» **TASK BRIEF**:
Copy every one of the following records verbatim, line for line, with nothing added, removed, or altered.

━━━

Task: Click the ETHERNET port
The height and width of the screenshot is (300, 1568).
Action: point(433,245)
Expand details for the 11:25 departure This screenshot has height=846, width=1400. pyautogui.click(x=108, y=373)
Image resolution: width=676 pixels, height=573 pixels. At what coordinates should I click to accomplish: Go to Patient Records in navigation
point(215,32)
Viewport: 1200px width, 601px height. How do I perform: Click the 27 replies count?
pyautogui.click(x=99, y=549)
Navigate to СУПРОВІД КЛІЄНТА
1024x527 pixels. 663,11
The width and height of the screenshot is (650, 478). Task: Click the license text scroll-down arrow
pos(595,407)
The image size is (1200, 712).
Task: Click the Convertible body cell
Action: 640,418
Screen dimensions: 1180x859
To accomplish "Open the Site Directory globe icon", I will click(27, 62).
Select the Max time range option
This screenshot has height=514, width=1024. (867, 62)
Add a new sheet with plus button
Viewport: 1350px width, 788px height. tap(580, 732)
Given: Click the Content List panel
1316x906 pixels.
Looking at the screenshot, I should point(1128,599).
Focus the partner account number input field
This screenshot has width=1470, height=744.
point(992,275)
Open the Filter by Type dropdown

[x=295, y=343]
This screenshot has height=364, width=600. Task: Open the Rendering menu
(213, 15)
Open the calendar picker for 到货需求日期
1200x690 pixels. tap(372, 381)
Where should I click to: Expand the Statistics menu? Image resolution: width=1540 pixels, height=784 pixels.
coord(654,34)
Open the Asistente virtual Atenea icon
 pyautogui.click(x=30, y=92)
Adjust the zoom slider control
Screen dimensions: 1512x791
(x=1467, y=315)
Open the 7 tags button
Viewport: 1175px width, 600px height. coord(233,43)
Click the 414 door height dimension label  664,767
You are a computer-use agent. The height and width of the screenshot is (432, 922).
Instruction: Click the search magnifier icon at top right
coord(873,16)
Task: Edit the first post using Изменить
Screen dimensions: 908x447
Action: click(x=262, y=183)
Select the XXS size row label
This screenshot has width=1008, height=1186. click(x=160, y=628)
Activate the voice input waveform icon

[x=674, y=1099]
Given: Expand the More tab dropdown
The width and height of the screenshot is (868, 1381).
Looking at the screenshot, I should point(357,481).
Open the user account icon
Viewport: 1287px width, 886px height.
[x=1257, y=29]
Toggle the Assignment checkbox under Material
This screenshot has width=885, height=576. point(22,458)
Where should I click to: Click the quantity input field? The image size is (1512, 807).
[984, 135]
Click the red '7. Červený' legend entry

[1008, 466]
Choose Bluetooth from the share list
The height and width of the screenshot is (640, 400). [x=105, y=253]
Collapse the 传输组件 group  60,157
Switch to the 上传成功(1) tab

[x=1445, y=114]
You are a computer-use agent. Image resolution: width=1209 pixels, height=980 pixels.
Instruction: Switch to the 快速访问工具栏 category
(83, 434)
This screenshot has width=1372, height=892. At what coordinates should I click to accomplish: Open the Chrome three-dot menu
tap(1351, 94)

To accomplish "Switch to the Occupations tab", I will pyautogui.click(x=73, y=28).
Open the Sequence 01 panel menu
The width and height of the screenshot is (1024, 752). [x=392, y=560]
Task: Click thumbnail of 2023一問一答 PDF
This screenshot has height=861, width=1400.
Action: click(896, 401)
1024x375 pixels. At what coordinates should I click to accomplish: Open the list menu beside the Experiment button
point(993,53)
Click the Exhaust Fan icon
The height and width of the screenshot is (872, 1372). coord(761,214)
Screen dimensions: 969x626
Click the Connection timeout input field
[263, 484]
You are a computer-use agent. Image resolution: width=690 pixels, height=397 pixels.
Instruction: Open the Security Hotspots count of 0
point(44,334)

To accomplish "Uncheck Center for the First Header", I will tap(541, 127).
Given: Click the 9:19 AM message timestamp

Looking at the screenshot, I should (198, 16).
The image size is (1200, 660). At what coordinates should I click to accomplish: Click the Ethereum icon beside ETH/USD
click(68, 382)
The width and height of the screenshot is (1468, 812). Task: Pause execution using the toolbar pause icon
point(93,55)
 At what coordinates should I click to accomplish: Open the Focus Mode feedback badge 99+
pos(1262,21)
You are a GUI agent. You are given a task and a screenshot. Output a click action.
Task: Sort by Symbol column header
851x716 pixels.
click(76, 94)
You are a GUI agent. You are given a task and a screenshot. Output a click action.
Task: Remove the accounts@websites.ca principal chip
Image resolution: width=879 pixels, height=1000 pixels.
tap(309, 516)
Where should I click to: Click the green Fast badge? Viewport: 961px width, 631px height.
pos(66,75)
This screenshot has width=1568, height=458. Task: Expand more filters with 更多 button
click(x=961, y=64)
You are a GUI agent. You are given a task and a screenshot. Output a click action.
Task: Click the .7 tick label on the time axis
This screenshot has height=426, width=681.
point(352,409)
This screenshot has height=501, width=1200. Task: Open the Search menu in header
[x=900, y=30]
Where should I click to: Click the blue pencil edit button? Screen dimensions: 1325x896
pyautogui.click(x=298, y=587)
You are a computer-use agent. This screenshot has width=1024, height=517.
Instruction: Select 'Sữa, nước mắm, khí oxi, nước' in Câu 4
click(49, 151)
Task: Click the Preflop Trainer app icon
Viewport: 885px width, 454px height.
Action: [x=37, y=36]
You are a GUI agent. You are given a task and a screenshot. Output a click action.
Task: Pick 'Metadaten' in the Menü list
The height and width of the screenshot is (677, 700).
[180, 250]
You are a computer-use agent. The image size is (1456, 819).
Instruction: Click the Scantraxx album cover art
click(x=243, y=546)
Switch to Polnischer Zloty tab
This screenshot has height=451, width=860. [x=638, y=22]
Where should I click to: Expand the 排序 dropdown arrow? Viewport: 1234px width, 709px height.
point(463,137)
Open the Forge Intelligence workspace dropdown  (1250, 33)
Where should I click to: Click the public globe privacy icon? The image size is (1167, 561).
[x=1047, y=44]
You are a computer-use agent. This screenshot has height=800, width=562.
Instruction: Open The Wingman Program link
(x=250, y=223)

━━━

» **CORRECT RESPONSE**:
Task: Click the ETHERNET port
The height and width of the screenshot is (300, 1568).
Action: point(433,245)
Expand details for the 11:25 departure This screenshot has height=846, width=1400. pyautogui.click(x=108, y=373)
Image resolution: width=676 pixels, height=573 pixels. At what coordinates should I click to accomplish: Go to Patient Records in navigation
point(215,32)
Viewport: 1200px width, 601px height. How do I perform: Click the 27 replies count?
pyautogui.click(x=99, y=549)
Navigate to СУПРОВІД КЛІЄНТА
1024x527 pixels. 663,11
The width and height of the screenshot is (650, 478). Task: Click the license text scroll-down arrow
pos(595,407)
The image size is (1200, 712).
Task: Click the Convertible body cell
Action: 640,418
Screen dimensions: 1180x859
To accomplish "Open the Site Directory globe icon", I will click(27, 62).
Select the Max time range option
This screenshot has height=514, width=1024. (867, 62)
Add a new sheet with plus button
Viewport: 1350px width, 788px height. tap(580, 732)
Given: Click the Content List panel
1316x906 pixels.
Looking at the screenshot, I should point(1128,599).
Focus the partner account number input field
This screenshot has width=1470, height=744.
point(992,275)
Open the Filter by Type dropdown

[x=295, y=343]
This screenshot has height=364, width=600. Task: Open the Rendering menu
(213, 15)
Open the calendar picker for 到货需求日期
1200x690 pixels. tap(372, 381)
Where should I click to: Expand the Statistics menu? Image resolution: width=1540 pixels, height=784 pixels.
coord(654,34)
Open the Asistente virtual Atenea icon
 pyautogui.click(x=30, y=92)
Adjust the zoom slider control
Screen dimensions: 1512x791
(x=1467, y=315)
Open the 7 tags button
Viewport: 1175px width, 600px height. coord(233,43)
Click the 414 door height dimension label  664,767
You are a computer-use agent. The height and width of the screenshot is (432, 922).
Instruction: Click the search magnifier icon at top right
coord(873,16)
Task: Edit the first post using Изменить
Screen dimensions: 908x447
Action: click(x=262, y=183)
Select the XXS size row label
This screenshot has width=1008, height=1186. click(x=160, y=628)
Activate the voice input waveform icon

[x=674, y=1099]
Given: Expand the More tab dropdown
The width and height of the screenshot is (868, 1381).
Looking at the screenshot, I should point(357,481).
Open the user account icon
Viewport: 1287px width, 886px height.
[x=1257, y=29]
Toggle the Assignment checkbox under Material
This screenshot has width=885, height=576. point(22,458)
Where should I click to: Click the quantity input field? The image size is (1512, 807).
[984, 135]
Click the red '7. Červený' legend entry

[1008, 466]
Choose Bluetooth from the share list
The height and width of the screenshot is (640, 400). [x=105, y=253]
Collapse the 传输组件 group  60,157
Switch to the 上传成功(1) tab

[x=1445, y=114]
You are a computer-use agent. Image resolution: width=1209 pixels, height=980 pixels.
Instruction: Switch to the 快速访问工具栏 category
(83, 434)
This screenshot has width=1372, height=892. At what coordinates should I click to accomplish: Open the Chrome three-dot menu
tap(1351, 94)

To accomplish "Switch to the Occupations tab", I will pyautogui.click(x=73, y=28).
Open the Sequence 01 panel menu
The width and height of the screenshot is (1024, 752). [x=392, y=560]
Task: Click thumbnail of 2023一問一答 PDF
This screenshot has height=861, width=1400.
Action: click(896, 401)
1024x375 pixels. At what coordinates should I click to accomplish: Open the list menu beside the Experiment button
point(993,53)
Click the Exhaust Fan icon
The height and width of the screenshot is (872, 1372). coord(761,214)
Screen dimensions: 969x626
Click the Connection timeout input field
[263, 484]
You are a computer-use agent. Image resolution: width=690 pixels, height=397 pixels.
Instruction: Open the Security Hotspots count of 0
point(44,334)

To accomplish "Uncheck Center for the First Header", I will tap(541, 127).
Given: Click the 9:19 AM message timestamp

Looking at the screenshot, I should (198, 16).
The image size is (1200, 660). At what coordinates should I click to accomplish: Click the Ethereum icon beside ETH/USD
click(68, 382)
The width and height of the screenshot is (1468, 812). Task: Pause execution using the toolbar pause icon
point(93,55)
 At what coordinates should I click to accomplish: Open the Focus Mode feedback badge 99+
pos(1262,21)
You are a GUI agent. You are given a task and a screenshot. Output a click action.
Task: Sort by Symbol column header
851x716 pixels.
click(76, 94)
You are a GUI agent. You are given a task and a screenshot. Output a click action.
Task: Remove the accounts@websites.ca principal chip
Image resolution: width=879 pixels, height=1000 pixels.
tap(309, 516)
Where should I click to: Click the green Fast badge? Viewport: 961px width, 631px height.
pos(66,75)
This screenshot has width=1568, height=458. Task: Expand more filters with 更多 button
click(x=961, y=64)
You are a GUI agent. You are given a task and a screenshot. Output a click action.
Task: Click the .7 tick label on the time axis
This screenshot has height=426, width=681.
point(352,409)
This screenshot has height=501, width=1200. Task: Open the Search menu in header
[x=900, y=30]
Where should I click to: Click the blue pencil edit button? Screen dimensions: 1325x896
pyautogui.click(x=298, y=587)
You are a computer-use agent. This screenshot has width=1024, height=517.
Instruction: Select 'Sữa, nước mắm, khí oxi, nước' in Câu 4
click(49, 151)
Task: Click the Preflop Trainer app icon
Viewport: 885px width, 454px height.
Action: [x=37, y=36]
You are a GUI agent. You are given a task and a screenshot. Output a click action.
Task: Pick 'Metadaten' in the Menü list
The height and width of the screenshot is (677, 700).
[180, 250]
You are a computer-use agent. The image size is (1456, 819).
Instruction: Click the Scantraxx album cover art
click(x=243, y=546)
Switch to Polnischer Zloty tab
This screenshot has height=451, width=860. [x=638, y=22]
Where should I click to: Expand the 排序 dropdown arrow? Viewport: 1234px width, 709px height.
point(463,137)
Open the Forge Intelligence workspace dropdown  (1250, 33)
Where should I click to: Click the public globe privacy icon? The image size is (1167, 561).
[x=1047, y=44]
You are a computer-use agent. This screenshot has height=800, width=562.
Instruction: Open The Wingman Program link
(x=250, y=223)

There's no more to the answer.